[Work to complete]: With nothing added or dropped, output every record below exactly.

+ + + + + + +

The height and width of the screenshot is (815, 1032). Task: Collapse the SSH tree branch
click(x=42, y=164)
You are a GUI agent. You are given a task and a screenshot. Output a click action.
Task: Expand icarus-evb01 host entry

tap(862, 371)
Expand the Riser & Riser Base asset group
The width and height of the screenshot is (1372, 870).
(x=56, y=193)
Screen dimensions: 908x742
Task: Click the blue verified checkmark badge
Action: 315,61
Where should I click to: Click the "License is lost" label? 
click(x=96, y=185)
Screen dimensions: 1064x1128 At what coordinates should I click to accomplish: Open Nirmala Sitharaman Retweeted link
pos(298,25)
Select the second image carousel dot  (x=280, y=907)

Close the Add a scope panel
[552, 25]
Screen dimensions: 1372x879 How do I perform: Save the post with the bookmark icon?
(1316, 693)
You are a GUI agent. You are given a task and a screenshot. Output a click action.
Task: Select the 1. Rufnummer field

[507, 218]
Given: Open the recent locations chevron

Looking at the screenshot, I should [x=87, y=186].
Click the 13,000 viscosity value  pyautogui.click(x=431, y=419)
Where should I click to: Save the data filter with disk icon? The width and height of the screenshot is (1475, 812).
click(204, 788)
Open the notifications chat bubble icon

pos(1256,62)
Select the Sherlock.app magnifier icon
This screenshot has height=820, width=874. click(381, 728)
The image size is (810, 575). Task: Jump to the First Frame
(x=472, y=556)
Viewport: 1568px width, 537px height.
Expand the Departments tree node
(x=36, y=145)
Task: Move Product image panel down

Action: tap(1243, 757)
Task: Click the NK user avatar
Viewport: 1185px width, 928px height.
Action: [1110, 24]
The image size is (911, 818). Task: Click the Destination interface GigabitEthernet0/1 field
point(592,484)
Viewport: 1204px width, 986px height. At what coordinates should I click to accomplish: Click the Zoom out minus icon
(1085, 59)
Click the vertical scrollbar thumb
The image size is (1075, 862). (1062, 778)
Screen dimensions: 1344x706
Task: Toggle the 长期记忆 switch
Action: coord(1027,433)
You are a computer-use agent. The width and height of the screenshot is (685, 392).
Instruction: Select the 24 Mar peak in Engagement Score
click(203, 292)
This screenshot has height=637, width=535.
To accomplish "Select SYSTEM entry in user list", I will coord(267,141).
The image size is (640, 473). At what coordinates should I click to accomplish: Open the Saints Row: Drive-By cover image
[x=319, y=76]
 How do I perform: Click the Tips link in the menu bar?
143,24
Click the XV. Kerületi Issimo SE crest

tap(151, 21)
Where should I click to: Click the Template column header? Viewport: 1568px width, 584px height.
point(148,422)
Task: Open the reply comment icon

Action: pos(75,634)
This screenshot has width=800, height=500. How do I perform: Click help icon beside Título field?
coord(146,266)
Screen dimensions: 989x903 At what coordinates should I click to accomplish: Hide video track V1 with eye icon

+ + + + + + +

[Answer box]:
The height and width of the screenshot is (815, 1032). Task: Collapse the SSH tree branch
click(x=42, y=164)
You are a GUI agent. You are given a task and a screenshot. Output a click action.
Task: Expand icarus-evb01 host entry

tap(862, 371)
Expand the Riser & Riser Base asset group
The width and height of the screenshot is (1372, 870).
(x=56, y=193)
Screen dimensions: 908x742
Task: Click the blue verified checkmark badge
Action: 315,61
Where should I click to: Click the "License is lost" label? 
click(x=96, y=185)
Screen dimensions: 1064x1128 At what coordinates should I click to accomplish: Open Nirmala Sitharaman Retweeted link
pos(298,25)
Select the second image carousel dot  (x=280, y=907)

Close the Add a scope panel
[552, 25]
Screen dimensions: 1372x879 How do I perform: Save the post with the bookmark icon?
(1316, 693)
You are a GUI agent. You are given a task and a screenshot. Output a click action.
Task: Select the 1. Rufnummer field

[507, 218]
Given: Open the recent locations chevron

Looking at the screenshot, I should [x=87, y=186].
Click the 13,000 viscosity value  pyautogui.click(x=431, y=419)
Where should I click to: Save the data filter with disk icon? The width and height of the screenshot is (1475, 812).
click(204, 788)
Open the notifications chat bubble icon

pos(1256,62)
Select the Sherlock.app magnifier icon
This screenshot has height=820, width=874. click(381, 728)
The image size is (810, 575). Task: Jump to the First Frame
(x=472, y=556)
Viewport: 1568px width, 537px height.
Expand the Departments tree node
(x=36, y=145)
Task: Move Product image panel down

Action: tap(1243, 757)
Task: Click the NK user avatar
Viewport: 1185px width, 928px height.
Action: [1110, 24]
The image size is (911, 818). Task: Click the Destination interface GigabitEthernet0/1 field
point(592,484)
Viewport: 1204px width, 986px height. At what coordinates should I click to accomplish: Click the Zoom out minus icon
(1085, 59)
Click the vertical scrollbar thumb
The image size is (1075, 862). (1062, 778)
Screen dimensions: 1344x706
Task: Toggle the 长期记忆 switch
Action: coord(1027,433)
You are a computer-use agent. The width and height of the screenshot is (685, 392).
Instruction: Select the 24 Mar peak in Engagement Score
click(203, 292)
This screenshot has height=637, width=535.
To accomplish "Select SYSTEM entry in user list", I will coord(267,141).
The image size is (640, 473). At what coordinates should I click to accomplish: Open the Saints Row: Drive-By cover image
[x=319, y=76]
 How do I perform: Click the Tips link in the menu bar?
143,24
Click the XV. Kerületi Issimo SE crest

tap(151, 21)
Where should I click to: Click the Template column header? Viewport: 1568px width, 584px height.
point(148,422)
Task: Open the reply comment icon

Action: pos(75,634)
This screenshot has width=800, height=500. How do I perform: Click help icon beside Título field?
coord(146,266)
Screen dimensions: 989x903 At what coordinates should I click to accomplish: Hide video track V1 with eye icon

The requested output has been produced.